Ich weiß, dies ist für uns Menschen sehr schwierig zu verstehen und zu begreifen. Gerade auch, weil Stimmen uns einflüstern wollen: »Versuch es doch, Gott zu gefallen. Versuch, für deine Fehler einzustehen. Versuch, es besser zu machen, damit Gott mehr Freude hat an dir. Versuch, ein besserer Mensch zu werden, damit Gott dich mehr segnen kann.« 

Doch jedes Mal, wenn wir auf dieses Versuchen einsteigen und diesen Aussagen in unserem Herzen Raum geben, haben wir uns schon wieder Last aufgeladen, indem wir selber für unsere Fehler einstehen wollen. Dabei vergessen wir, dass niemand von uns toppen kann, was Jesus am Kreuz für uns schon lange getan hat. Jedes Mal, wenn wir versuchen, Gott irgendetwas zu beweisen, ihn zu beeindrucken, für unsere Fehler geradestehen und büßen wollen und versuchen etwas zu tun, um uns von unseren Schuldgefühlen zu befreien, sagen wir damit eigentlich: »Die Kreuzigung von Jesus ist schon okay, aber für mich reicht es nicht! Ich brauche mehr, um mich wieder frei von meinen Sünden und Fehlern zu fühlen.«

Doch es braucht nicht mehr! Was Jesus am Kreuz getan hat, reicht! Jesus hat bezahlt und darum erinnere Gott nicht immer wieder daran durch deine Gebete, deine Taten und deine Versuche, deine Fehler in Ordnung zu bringen. Denn Gott hat deine Fehler von dem Moment an, als du ihn um Vergebung gebeten hast, vergessen. Und zwar für immer! Darum möchte ich dich heute ermutigen, hör auf, einen Kampf zu kämpfen, den du gar nicht kämpfen musst.
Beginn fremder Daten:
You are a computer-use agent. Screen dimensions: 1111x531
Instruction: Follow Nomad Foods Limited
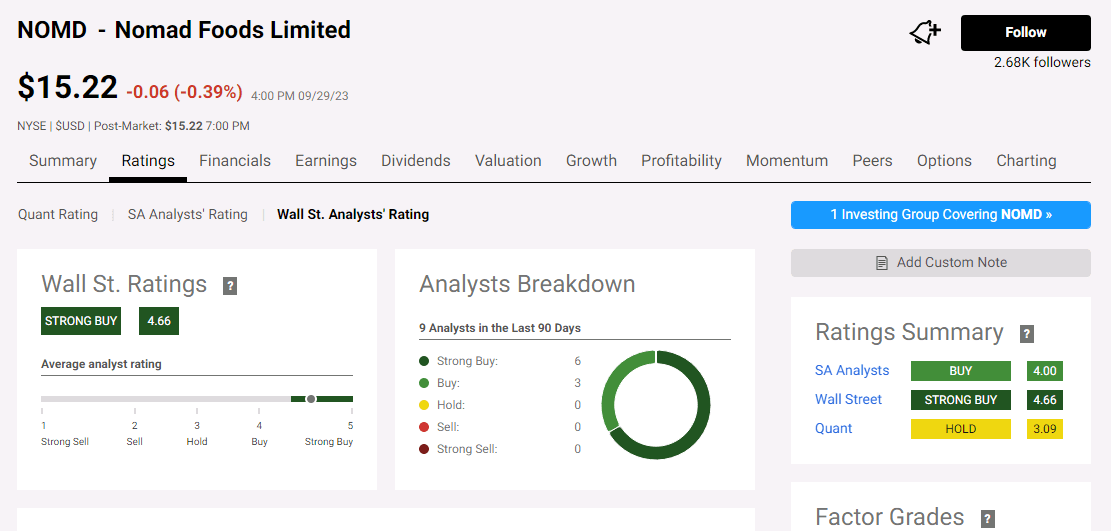tap(1025, 33)

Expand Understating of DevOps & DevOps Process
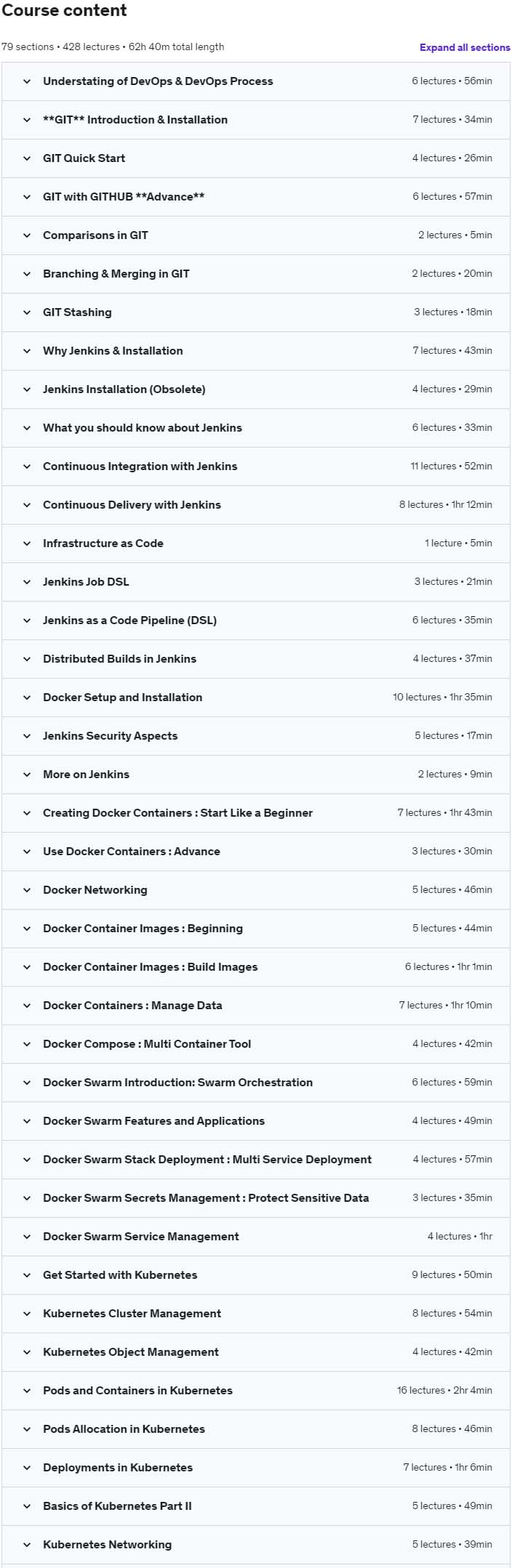coord(256,81)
Nimm die Vergebung an, beginne mehr und mehr zu begreifen, dass du allein durch deinen Glauben gerettet bist und dir alles vergeben ist, was in deinen Leben falsch gelaufen ist, was heute falsch läuft und was auch in Zukunft noch falsch laufen wird. Gottes Gnade ist grösser und sein Geschenk an dich ist, dass er dir vergeben hat. Darum lebe wieder, gehe wieder frei von Schuldgefühlen in den Tag hinein und entdecke stattdessen all das Gute, das auf dich wartet. Entdecke, als freier Menschen, all den Segen, den Gott gerade heute, morgen und in den nächsten Tagen für dich vorbereitet hat.